SOURCE MATERIAL:
════════════════════

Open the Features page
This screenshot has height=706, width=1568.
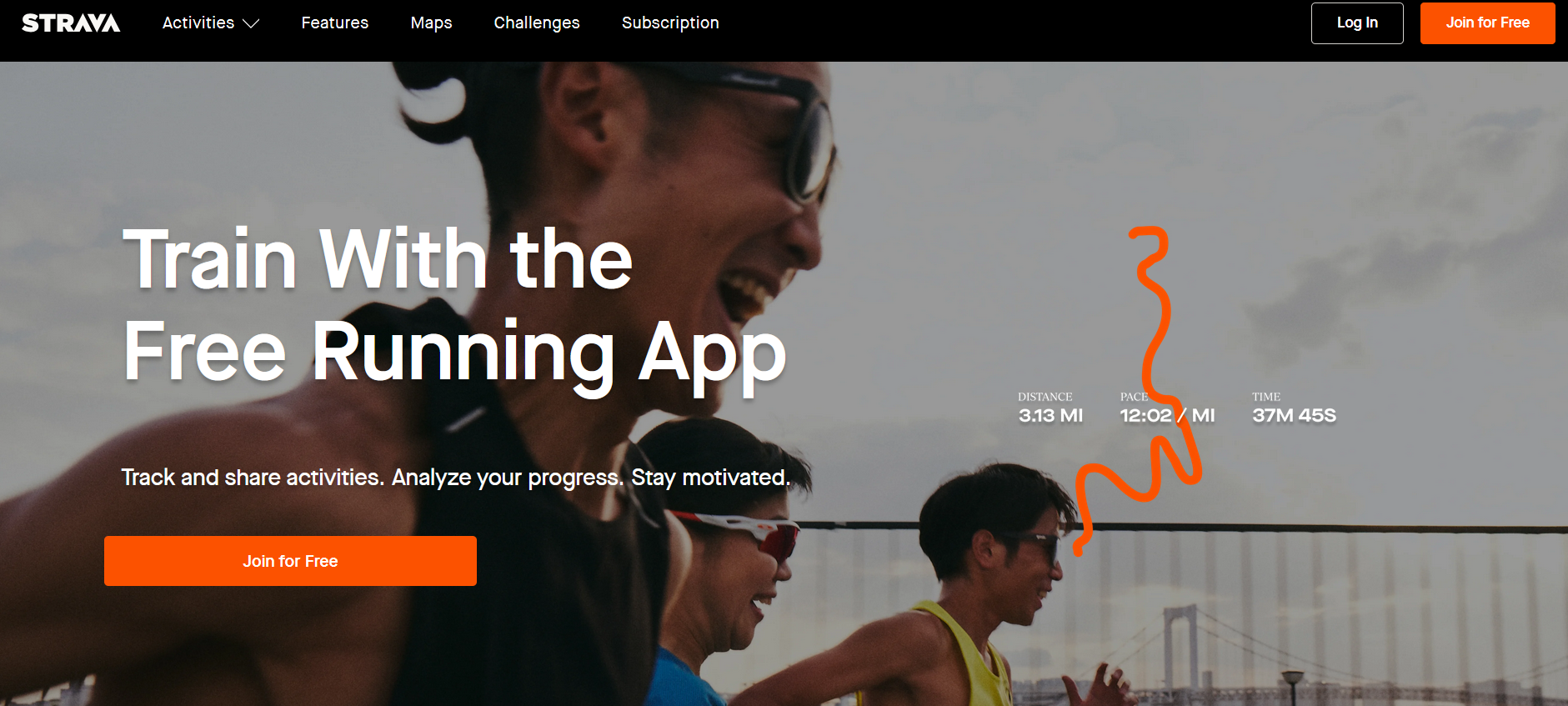pos(334,23)
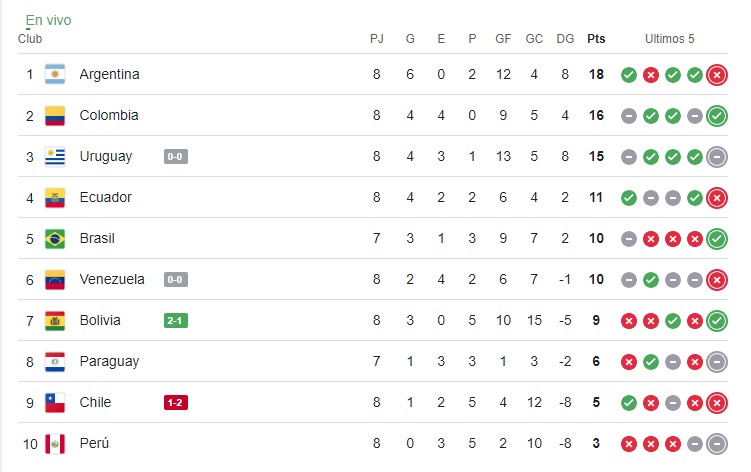This screenshot has height=472, width=751.
Task: Click the DG column header
Action: 565,39
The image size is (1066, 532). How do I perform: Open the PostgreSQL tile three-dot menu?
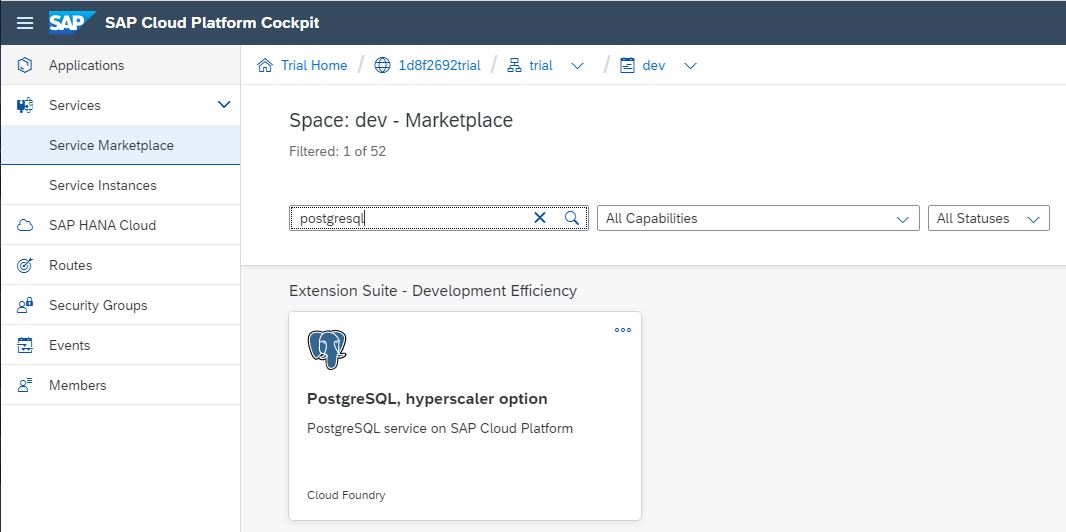(x=623, y=330)
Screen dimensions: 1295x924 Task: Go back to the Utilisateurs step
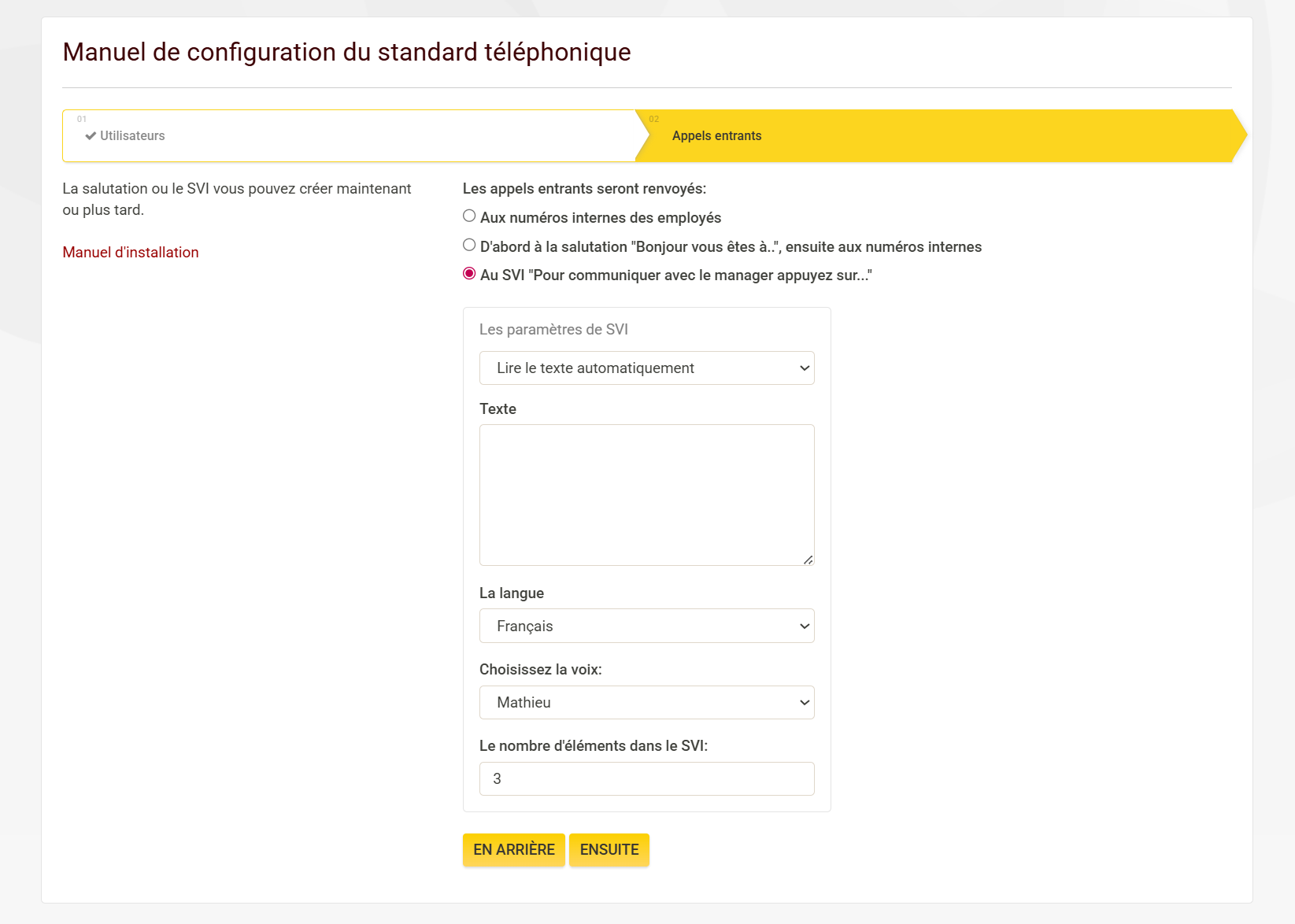click(x=132, y=136)
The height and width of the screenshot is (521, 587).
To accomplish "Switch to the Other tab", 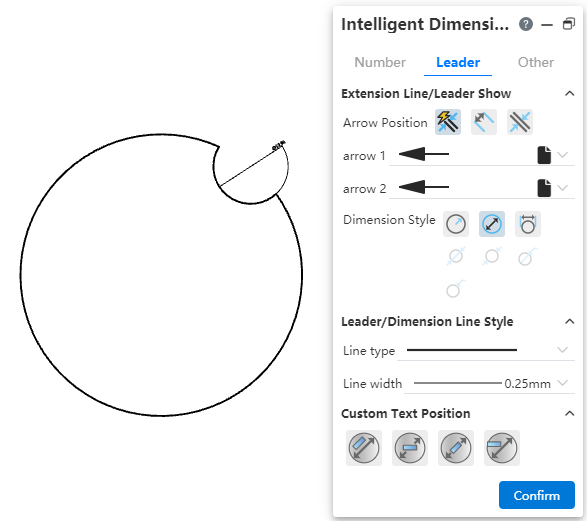I will point(535,62).
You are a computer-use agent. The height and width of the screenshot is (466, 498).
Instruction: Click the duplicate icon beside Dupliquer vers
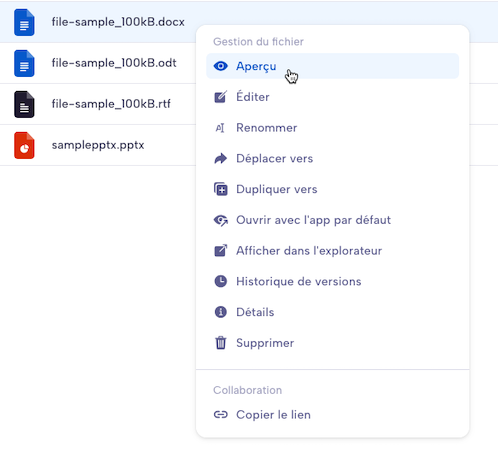[220, 189]
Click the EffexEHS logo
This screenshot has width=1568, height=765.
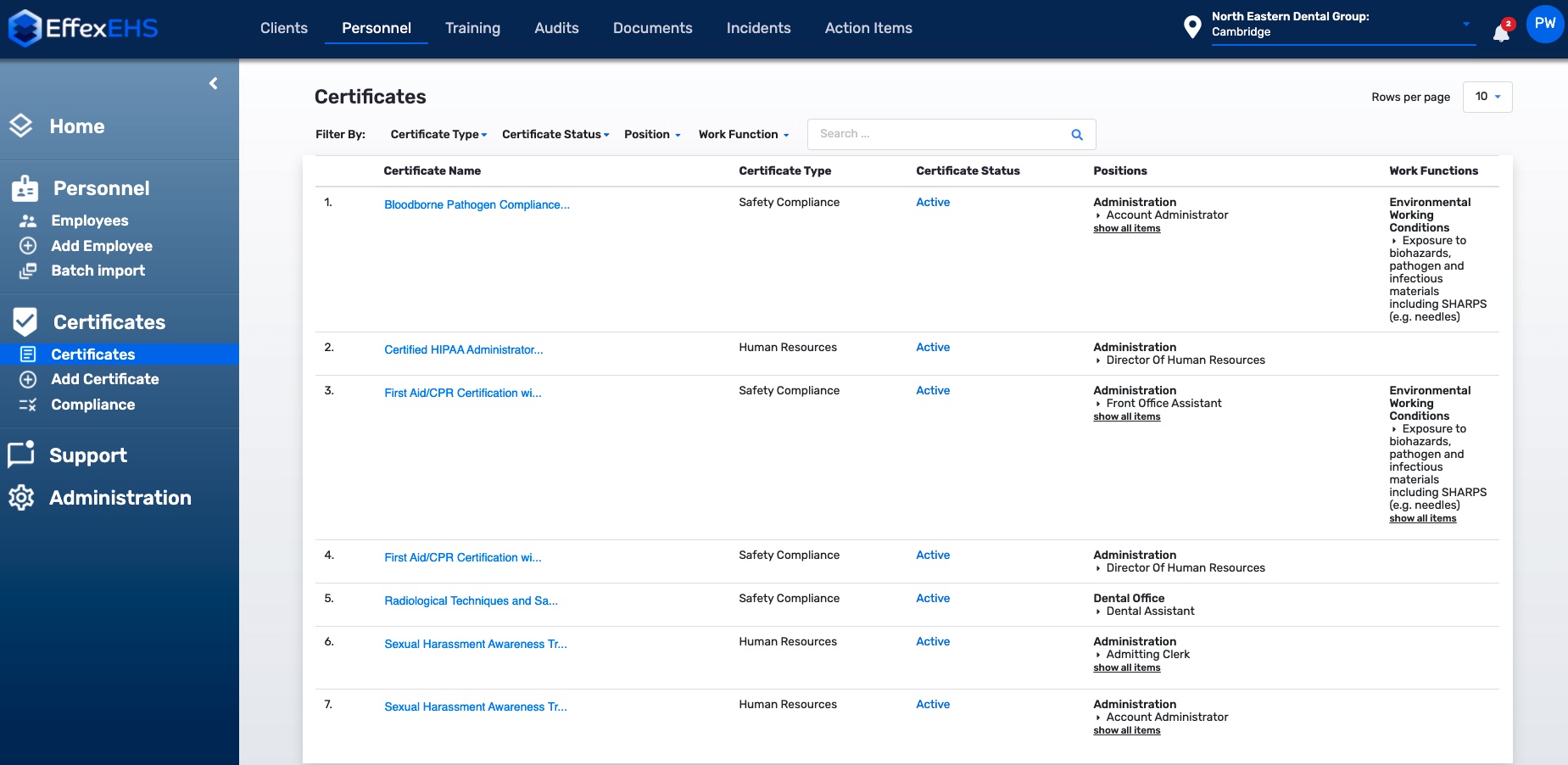(83, 28)
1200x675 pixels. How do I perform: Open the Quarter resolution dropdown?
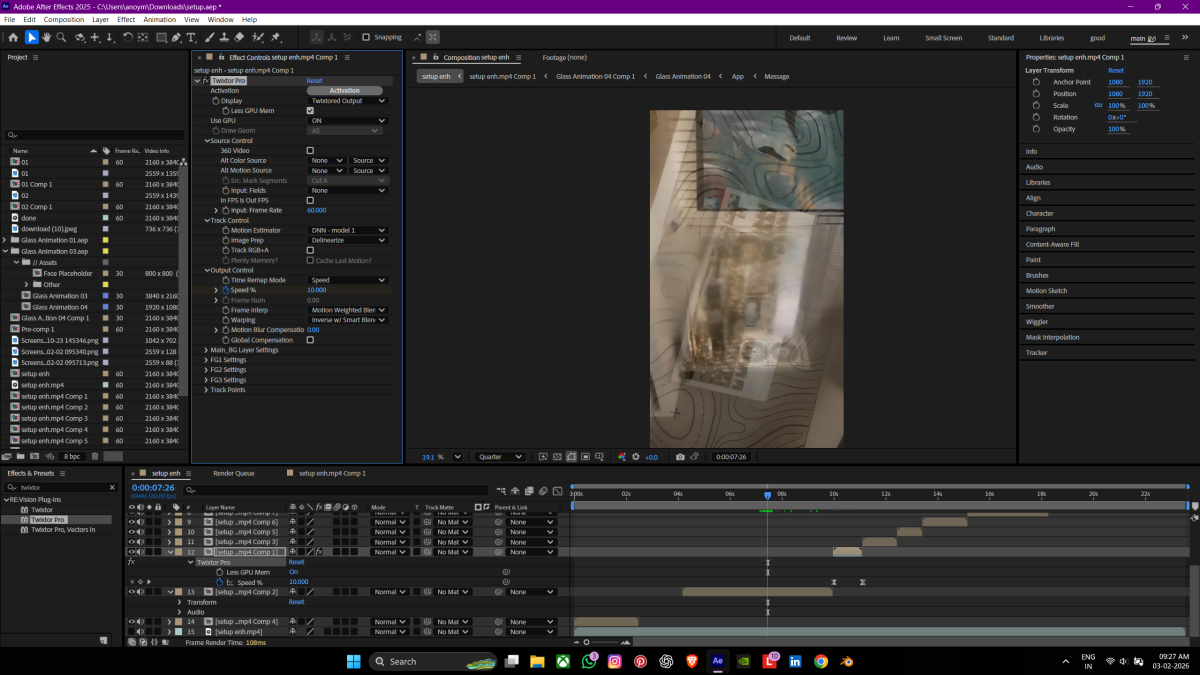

════════════════════

DIRECTIONS: Reproduce nothing but the lines running from the line with "Instruction: Click the" through the end of the records, keeping both end lines and dropping the pictures.

FINAL ANSWER:
Instruction: Click the duplicate icon beside Dupliquer vers
[220, 189]
Click the EffexEHS logo
This screenshot has width=1568, height=765.
(83, 28)
1200x675 pixels. How do I perform: Open the Quarter resolution dropdown?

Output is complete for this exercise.